= Shergarh, Sindh =

Pakistani town

Shergarh is a town in Jamshoro District, Sindh, Pakistan.

==History==
Talpur Mirs used Meerikot as their fortified residence. One can explore ruins of the court, harem, guest rooms, and soldiers quarters inside it. Its 1435 feet long wall has five bastions. Every structure in the Ranikot has its own uniqueness and beauty. Looking up from Meerikot one can find another fortified citadel - Shergarh (Abode of Lions) built with whitish stone, it too has five bastions. Though its location at 1480 feet above the sea level makes this fortress a unique structure, it also makes it equally difficult for supply of water, which can only be had from the brooks and rain streams, hundreds of feet below. The steep climb up to Shergarh gives a commanding view down over the whole fort and its entrance and exit points.
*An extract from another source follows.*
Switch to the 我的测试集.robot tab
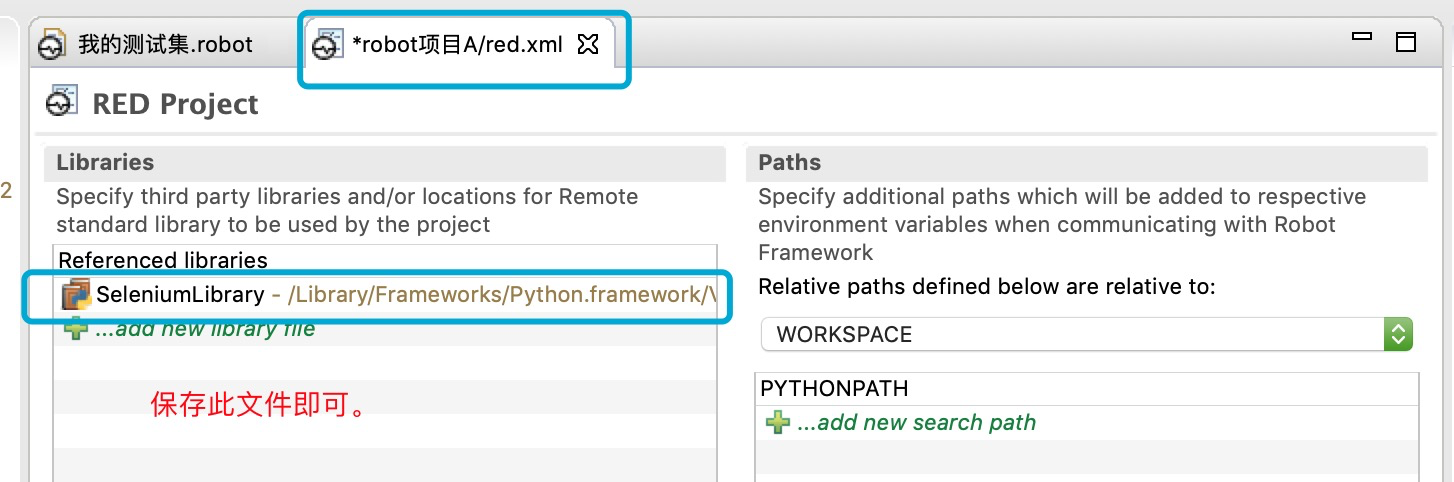 click(165, 45)
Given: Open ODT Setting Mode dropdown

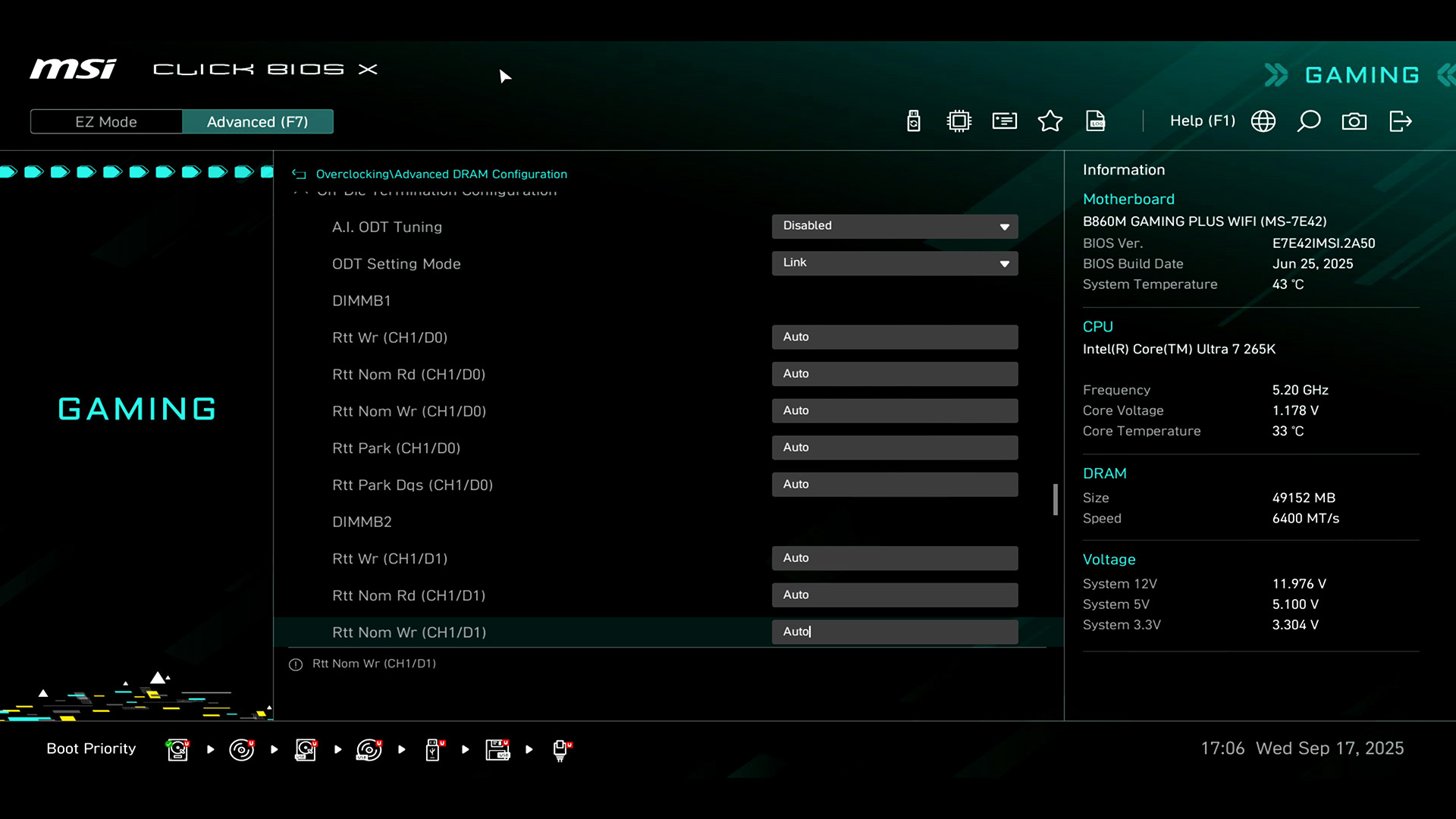Looking at the screenshot, I should pos(895,263).
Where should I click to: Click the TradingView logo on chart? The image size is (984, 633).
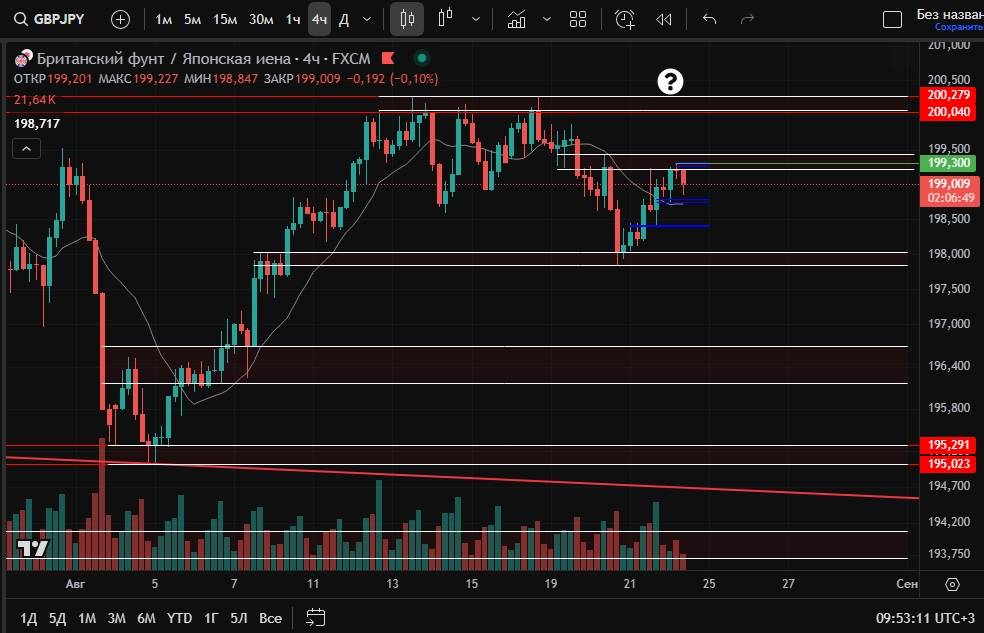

On a clear day one can even see Indus River, 37 kilometers away to the east.

==Current inhabitants==
Currently, only the Gabol Baloch tribe occupies the area within Shergarh. The area has become a virtual village for the Gabol's over the past century who earn their livelihood by offering tours to many of the visitors, as well as by small scale farming. Today, the Gabol tribe chief Nabil Gabol is trying to attract the Sindh government's funds to develop the area into an international tourist site.